A day later, a man believed to be Lebanese and using a crudely forged U.S. passport boards a small commuter plane in Panama--and shortly after takeoff blows it up with a bomb he is carrying. Twenty other people die with him--12 of them Jewish businessmen.
In London a week later, a well-dressed, middle-aged woman described as "Middle Eastern" or "Mediterranean" parks her car next to the Israeli Embassy, tells a police officer she is visiting friends next door and walks off, a department store shopping bag in hand. Minutes later, the car explodes, heavily damaging the embassy and wounding 14 people.
At 12:45 the next morning, another car bomb goes off outside a north London building housing Jewish community organizations. Five people are wounded.
From four terrorist strikes in nine days, profoundly troubling questions arise:
Are Jews around the world--not only Israelis but all Jews--now targets in a new surge of Middle East terrorism, a campaign able to strike globally with deadly suddenness? Can the Middle East peace process, still fragile despite the breakthroughs of the past year, survive such murderous attacks?
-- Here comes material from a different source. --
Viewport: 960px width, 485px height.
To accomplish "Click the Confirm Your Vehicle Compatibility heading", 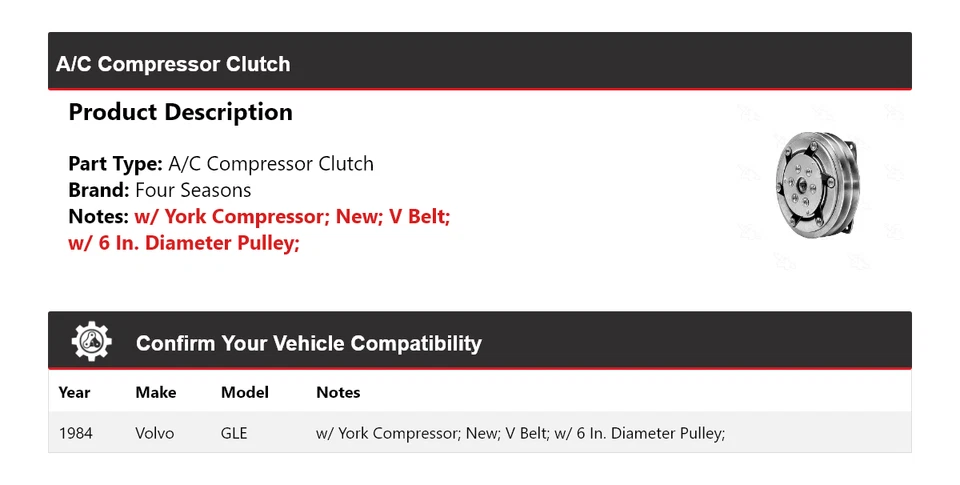I will pyautogui.click(x=308, y=344).
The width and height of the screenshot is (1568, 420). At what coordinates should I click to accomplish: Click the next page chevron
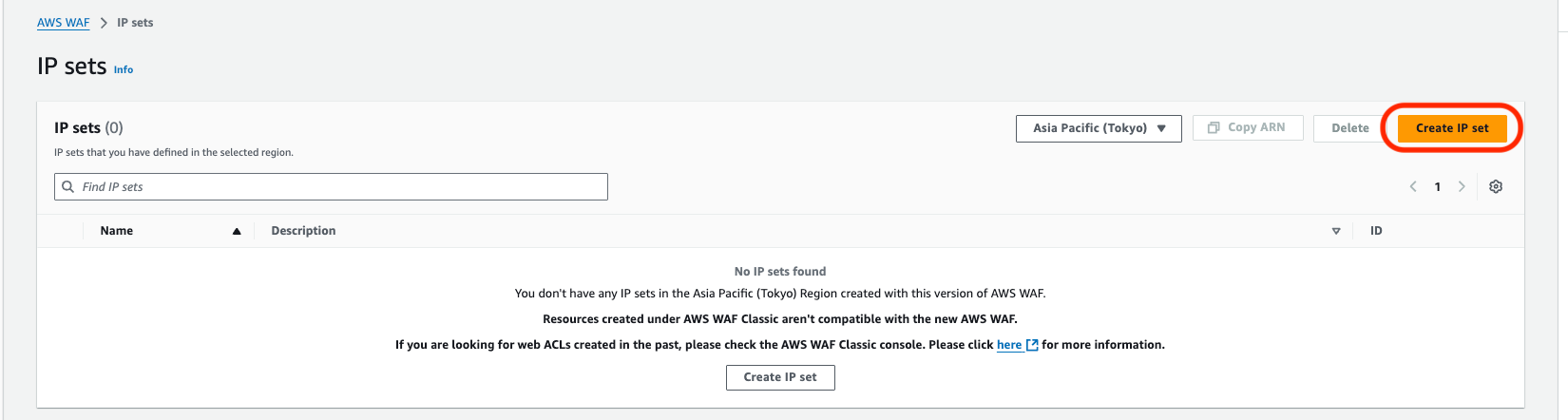click(x=1462, y=187)
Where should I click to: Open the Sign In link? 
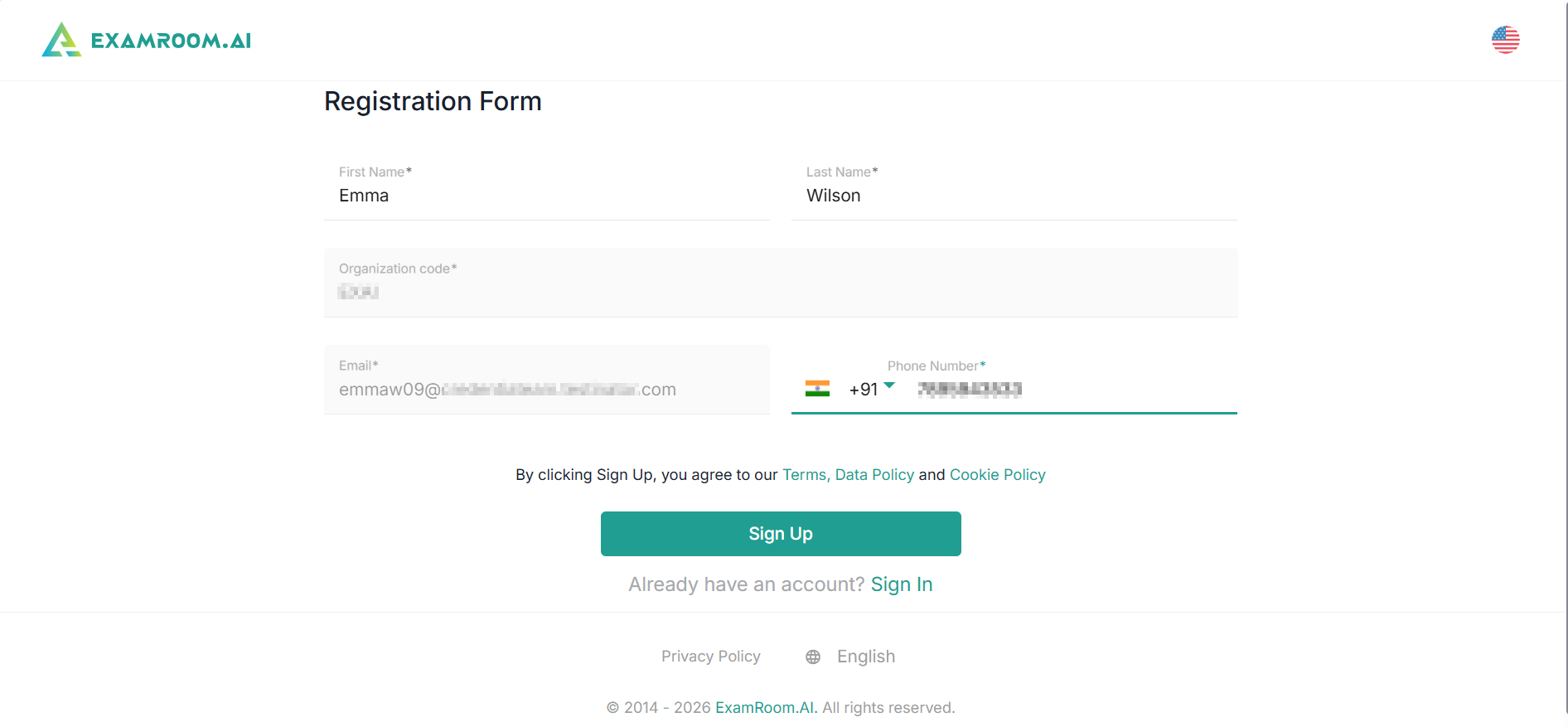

Or will terrorism push the region toward war once again?
Israeli Prime Minister Yitzhak Rabin, speaking to his colleagues at a special Cabinet meeting last week, responded to those questions with characteristic bluntness:
"Jews once again are being killed precisely because they are Jews. The motive this time is to halt the search for peace. We know where the trail leads. Israel will do all within its power to find and punish those responsible for these bombings. Peace must not succumb to terror."
Yet the bombings showed how vulnerable the Jewish communities of the Diaspora are, whether in security-conscious Britain or remote Panama.
In the sober judgment of Israeli and Western intelligence analysts and counterterrorism specialists, any Jewish group virtually anywhere in the world is now a potential target, with Israeli and high-profile Jewish institutions at a significantly higher risk.